[Study material — start]

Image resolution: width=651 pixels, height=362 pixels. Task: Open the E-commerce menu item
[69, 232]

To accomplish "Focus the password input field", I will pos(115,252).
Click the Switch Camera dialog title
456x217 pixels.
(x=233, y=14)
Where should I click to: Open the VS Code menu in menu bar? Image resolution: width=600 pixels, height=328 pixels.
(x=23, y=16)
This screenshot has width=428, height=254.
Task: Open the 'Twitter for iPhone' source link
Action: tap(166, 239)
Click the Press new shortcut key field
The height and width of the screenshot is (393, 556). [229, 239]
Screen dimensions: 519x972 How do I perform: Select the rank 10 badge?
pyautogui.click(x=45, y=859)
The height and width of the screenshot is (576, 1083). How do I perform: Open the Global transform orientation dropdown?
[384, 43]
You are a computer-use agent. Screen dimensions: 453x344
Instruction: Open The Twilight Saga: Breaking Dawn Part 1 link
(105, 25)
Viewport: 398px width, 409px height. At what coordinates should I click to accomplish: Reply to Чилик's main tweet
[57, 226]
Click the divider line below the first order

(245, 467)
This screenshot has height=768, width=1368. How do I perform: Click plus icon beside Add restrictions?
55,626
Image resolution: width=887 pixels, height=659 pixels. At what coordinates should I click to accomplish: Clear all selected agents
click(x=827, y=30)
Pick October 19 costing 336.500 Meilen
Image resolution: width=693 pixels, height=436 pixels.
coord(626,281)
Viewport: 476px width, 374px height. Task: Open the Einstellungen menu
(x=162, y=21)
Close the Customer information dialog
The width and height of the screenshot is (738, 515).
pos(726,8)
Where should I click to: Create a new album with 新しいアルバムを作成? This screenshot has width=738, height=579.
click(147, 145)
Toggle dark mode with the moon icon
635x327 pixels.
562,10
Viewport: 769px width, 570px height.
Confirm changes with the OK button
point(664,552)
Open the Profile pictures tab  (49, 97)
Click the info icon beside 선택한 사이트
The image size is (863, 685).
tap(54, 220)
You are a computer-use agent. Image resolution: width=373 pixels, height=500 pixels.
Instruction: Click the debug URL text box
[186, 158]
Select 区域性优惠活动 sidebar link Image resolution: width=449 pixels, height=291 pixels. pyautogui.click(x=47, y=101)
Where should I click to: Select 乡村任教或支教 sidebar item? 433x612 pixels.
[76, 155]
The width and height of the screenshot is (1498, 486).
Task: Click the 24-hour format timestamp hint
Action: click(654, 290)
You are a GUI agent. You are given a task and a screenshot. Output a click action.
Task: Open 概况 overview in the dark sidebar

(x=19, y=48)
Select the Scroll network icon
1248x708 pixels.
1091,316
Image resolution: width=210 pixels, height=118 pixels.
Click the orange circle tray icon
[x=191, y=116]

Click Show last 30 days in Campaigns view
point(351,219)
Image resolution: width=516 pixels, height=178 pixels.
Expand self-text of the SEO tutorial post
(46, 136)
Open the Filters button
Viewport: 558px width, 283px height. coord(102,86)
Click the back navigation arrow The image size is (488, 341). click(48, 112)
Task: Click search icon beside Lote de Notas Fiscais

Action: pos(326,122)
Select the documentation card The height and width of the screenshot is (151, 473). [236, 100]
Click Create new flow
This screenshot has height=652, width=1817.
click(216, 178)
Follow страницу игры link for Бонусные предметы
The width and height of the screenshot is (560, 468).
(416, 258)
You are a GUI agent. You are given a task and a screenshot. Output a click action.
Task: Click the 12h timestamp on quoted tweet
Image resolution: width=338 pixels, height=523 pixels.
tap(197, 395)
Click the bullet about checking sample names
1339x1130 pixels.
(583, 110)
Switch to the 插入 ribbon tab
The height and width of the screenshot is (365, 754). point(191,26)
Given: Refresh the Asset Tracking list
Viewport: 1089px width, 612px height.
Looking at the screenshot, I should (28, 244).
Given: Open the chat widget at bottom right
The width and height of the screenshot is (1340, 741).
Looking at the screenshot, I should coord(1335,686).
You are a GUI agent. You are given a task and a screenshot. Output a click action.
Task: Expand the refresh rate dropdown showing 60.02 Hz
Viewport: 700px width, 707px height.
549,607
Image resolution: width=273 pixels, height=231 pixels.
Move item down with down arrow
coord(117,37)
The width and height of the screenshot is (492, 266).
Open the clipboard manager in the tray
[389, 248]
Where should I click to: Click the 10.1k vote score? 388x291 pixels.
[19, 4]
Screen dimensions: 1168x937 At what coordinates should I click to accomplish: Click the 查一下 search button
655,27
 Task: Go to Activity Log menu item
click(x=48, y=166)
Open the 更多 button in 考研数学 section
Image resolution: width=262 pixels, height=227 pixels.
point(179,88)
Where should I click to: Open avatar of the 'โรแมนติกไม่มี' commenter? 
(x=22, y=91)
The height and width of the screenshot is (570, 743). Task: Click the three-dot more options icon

[Study material — finish]

The problem: Set down the entries verbatim, leaving none out.

Answer to the exercise:
Image resolution: width=651 pixels, height=362 pixels. Task: Open the E-commerce menu item
[69, 232]

To accomplish "Focus the password input field", I will pos(115,252).
Click the Switch Camera dialog title
456x217 pixels.
(x=233, y=14)
Where should I click to: Open the VS Code menu in menu bar? Image resolution: width=600 pixels, height=328 pixels.
(x=23, y=16)
This screenshot has width=428, height=254.
Task: Open the 'Twitter for iPhone' source link
Action: tap(166, 239)
Click the Press new shortcut key field
The height and width of the screenshot is (393, 556). [229, 239]
Screen dimensions: 519x972 How do I perform: Select the rank 10 badge?
pyautogui.click(x=45, y=859)
The height and width of the screenshot is (576, 1083). How do I perform: Open the Global transform orientation dropdown?
[384, 43]
You are a computer-use agent. Screen dimensions: 453x344
Instruction: Open The Twilight Saga: Breaking Dawn Part 1 link
(105, 25)
Viewport: 398px width, 409px height. At what coordinates should I click to accomplish: Reply to Чилик's main tweet
[57, 226]
Click the divider line below the first order

(245, 467)
This screenshot has height=768, width=1368. How do I perform: Click plus icon beside Add restrictions?
55,626
Image resolution: width=887 pixels, height=659 pixels. At what coordinates should I click to accomplish: Clear all selected agents
click(x=827, y=30)
Pick October 19 costing 336.500 Meilen
Image resolution: width=693 pixels, height=436 pixels.
coord(626,281)
Viewport: 476px width, 374px height. Task: Open the Einstellungen menu
(x=162, y=21)
Close the Customer information dialog
The width and height of the screenshot is (738, 515).
pos(726,8)
Where should I click to: Create a new album with 新しいアルバムを作成? This screenshot has width=738, height=579.
click(147, 145)
Toggle dark mode with the moon icon
635x327 pixels.
562,10
Viewport: 769px width, 570px height.
Confirm changes with the OK button
point(664,552)
Open the Profile pictures tab  (49, 97)
Click the info icon beside 선택한 사이트
The image size is (863, 685).
tap(54, 220)
You are a computer-use agent. Image resolution: width=373 pixels, height=500 pixels.
Instruction: Click the debug URL text box
[186, 158]
Select 区域性优惠活动 sidebar link Image resolution: width=449 pixels, height=291 pixels. pyautogui.click(x=47, y=101)
Where should I click to: Select 乡村任教或支教 sidebar item? 433x612 pixels.
[76, 155]
The width and height of the screenshot is (1498, 486).
Task: Click the 24-hour format timestamp hint
Action: click(654, 290)
You are a GUI agent. You are given a task and a screenshot. Output a click action.
Task: Open 概况 overview in the dark sidebar

(x=19, y=48)
Select the Scroll network icon
1248x708 pixels.
1091,316
Image resolution: width=210 pixels, height=118 pixels.
Click the orange circle tray icon
[x=191, y=116]

Click Show last 30 days in Campaigns view
point(351,219)
Image resolution: width=516 pixels, height=178 pixels.
Expand self-text of the SEO tutorial post
(46, 136)
Open the Filters button
Viewport: 558px width, 283px height. coord(102,86)
Click the back navigation arrow The image size is (488, 341). click(48, 112)
Task: Click search icon beside Lote de Notas Fiscais

Action: pos(326,122)
Select the documentation card The height and width of the screenshot is (151, 473). [236, 100]
Click Create new flow
This screenshot has height=652, width=1817.
click(216, 178)
Follow страницу игры link for Бонусные предметы
The width and height of the screenshot is (560, 468).
(416, 258)
You are a GUI agent. You are given a task and a screenshot. Output a click action.
Task: Click the 12h timestamp on quoted tweet
Image resolution: width=338 pixels, height=523 pixels.
tap(197, 395)
Click the bullet about checking sample names
1339x1130 pixels.
(583, 110)
Switch to the 插入 ribbon tab
The height and width of the screenshot is (365, 754). point(191,26)
Given: Refresh the Asset Tracking list
Viewport: 1089px width, 612px height.
Looking at the screenshot, I should (28, 244).
Given: Open the chat widget at bottom right
The width and height of the screenshot is (1340, 741).
Looking at the screenshot, I should coord(1335,686).
You are a GUI agent. You are given a task and a screenshot. Output a click action.
Task: Expand the refresh rate dropdown showing 60.02 Hz
Viewport: 700px width, 707px height.
549,607
Image resolution: width=273 pixels, height=231 pixels.
Move item down with down arrow
coord(117,37)
The width and height of the screenshot is (492, 266).
Open the clipboard manager in the tray
[389, 248]
Where should I click to: Click the 10.1k vote score? 388x291 pixels.
[19, 4]
Screen dimensions: 1168x937 At what coordinates should I click to accomplish: Click the 查一下 search button
655,27
 Task: Go to Activity Log menu item
click(x=48, y=166)
Open the 更多 button in 考研数学 section
Image resolution: width=262 pixels, height=227 pixels.
point(179,88)
Where should I click to: Open avatar of the 'โรแมนติกไม่มี' commenter? 
(x=22, y=91)
The height and width of the screenshot is (570, 743). Task: Click the three-dot more options icon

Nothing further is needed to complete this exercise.